I thought DNS primary/secondary for redundancy purposes was straightforward. My understanding is that you should have a primary and at least one secondary, and that you should set up your secondary in a geographically different location, but also behind a different router (see for example https://serverfault.com/questions/48087/why-are-there-several-nameservers-for-my-domain)
Currently, we have two name servers both in our main data center. Recently, we've suffered some outages for various reasons that took out both name servers, and left us and our customers without working DNS for a few hours. I've asked my sysadmin team to finish setting up a DNS server in another data center and configure it as the secondary name server.
However, our sysadmins claim that this doesn't help much if the other data center is not at least as dependable as the primary data center. They claim that most clients will still fail to look up properly, or time out too long, when the primary data center is down.
Personally, I'm convinced we're not the only company with this kind of problem and that it most likely is already a solved problem. I can't imagine all those internet companies being affected by our kind of problem. However, I can't find good online docs that explain what happens in failure cases (for example, client timeouts) and how to work around them.

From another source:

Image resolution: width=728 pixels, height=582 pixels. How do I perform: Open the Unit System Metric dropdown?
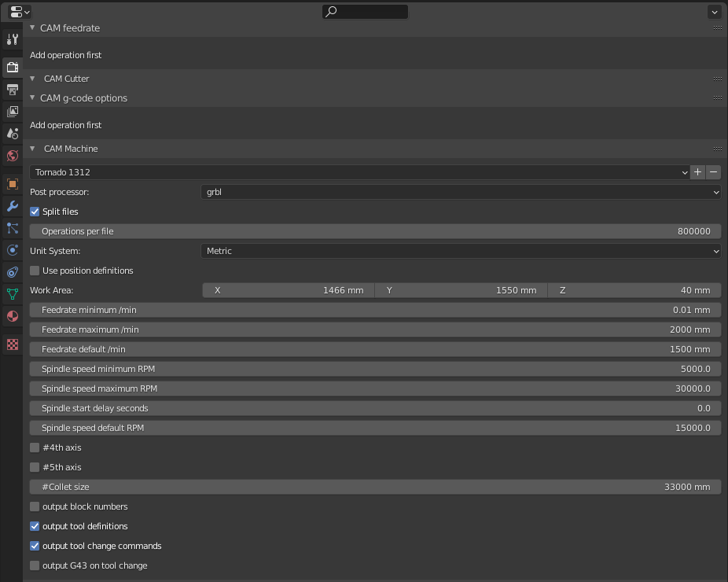[x=461, y=251]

What arguments can I use to poke holes in our sysadmins' reasoning ? Any online resources I can consult to better understand the problems they claim exist ?

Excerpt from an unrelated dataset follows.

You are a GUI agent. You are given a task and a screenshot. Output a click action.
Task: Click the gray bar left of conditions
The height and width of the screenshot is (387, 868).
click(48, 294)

Some additional notes after reading the replies:
- we're on Linux
- we have additional complicated DNS needs; our DNS entries are managed by some custom software, with BIND currently slaving from a Twisted DNS implementation, and some views in the mix as well. However we're completely capable of setting up our own DNS servers at another data center.
- I'm talking about authoritative DNS for outsiders to find our servers, not recursive DNS servers for our local clients.
There is a really great, albeit quite technical "Best Practices" document that may prove useful when combating your sysadmin. http://www.cisco.com/web/about/security/intelligence/dns-bcp.html
If he/she doesn't recognize the validity of articles written by Cisco, then you might as well stop arguing with the sysadmin - go up a level of management.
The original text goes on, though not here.